Name a few tips for those looking to decorate their homes for the holiday season in a non-traditional way.

It’s that time of the year again, planning and decorating for the holiday season is upon us. While many unpack their boxes of tried and true beloved decorations, others may want to try non-traditional ways of decorating this time around. For those who want to take the less conventional route this season but still enjoy the rich, fantasy set-like drama of holiday decor, I would suggest taking a little inspiration from storefront display windows. You will find Christmas trees and wreaths, for example, are no longer explicitly trees or wreaths, they maintain their iconic shape but are composed of different objects limited only by your imagination. For those looking for a warm, simple and casual aesthetic, lit gathered branches creatively arranged are a fresh take on traditional heavy greens in garlands and trees. To go even more minimal, consider skipping the ornaments and incorporating accent colors instead. Perhaps doing placemats, dish towels, rugs in vibrant jewel tones in metallic or pearlized fabrics.

Storefront Window During Christmas

What do you feel is the most difficult part of your job (e.g. having to marry your personal style with that of your clients, locating the perfect furniture pieces to suit a space, drafting layouts, having to work long hours, etc.)?
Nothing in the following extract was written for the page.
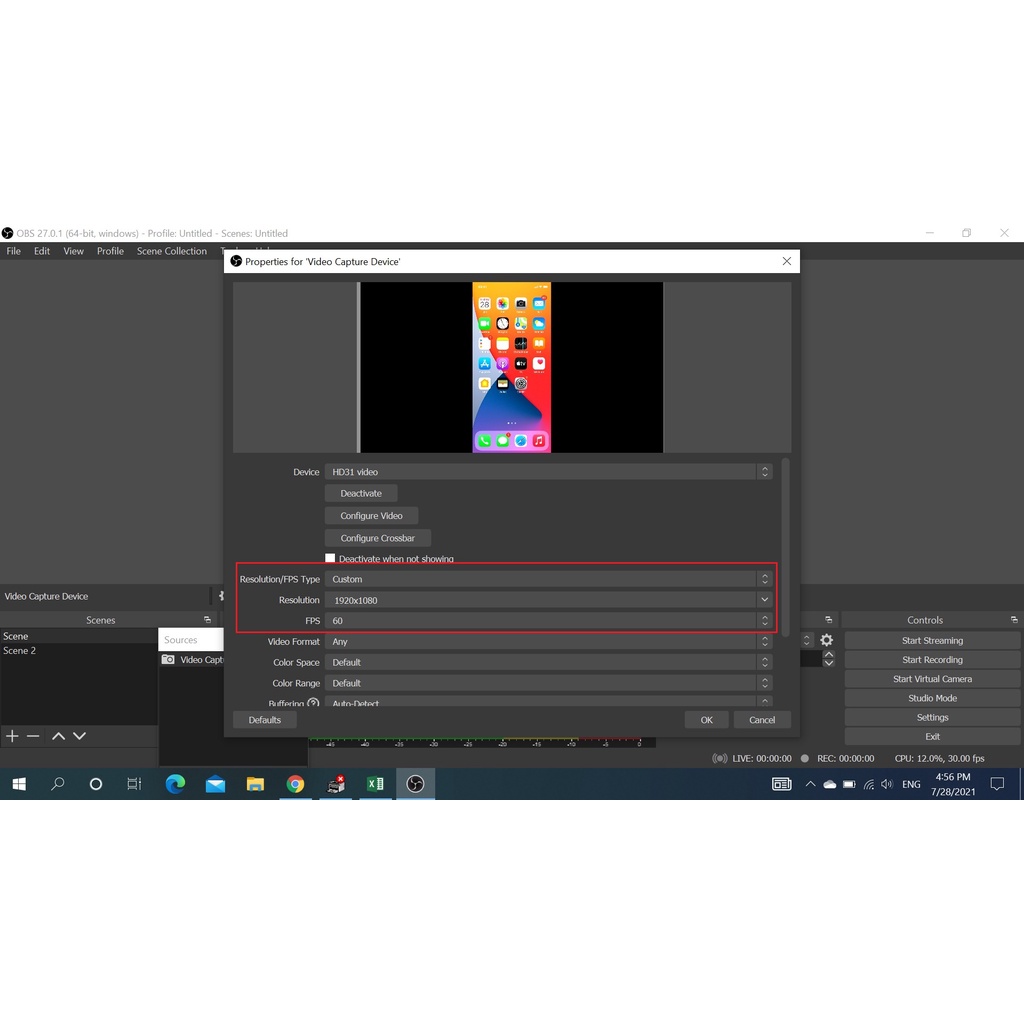
Task: Open Google Chrome from the taskbar
Action: (295, 784)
What’s the easiest?

The most difficult part of my job is probably the long hours. Juggling several jobs simultaneously requires putting in long hours of work in order to give each job full attention. When I meet with a client, their expectation is that my service to them has been undivided. They don’t want to hear about how another job might have caused me to overlook something in theirs. They want to feel confident that my proposed design is the absolute best solution I arrived at after being fully involved in the design process and considering alternatives. I am aware of this and compensate by working longer hours to make sure that I am equally and fully invested in each project. On days when others expect to be typically off with their families, my job requires me to accommodate the needs and requests of my clients who do not want to hear excuses. On the flip-side, there is no greater reward than having a client who is ecstatic with not only the design but the end result.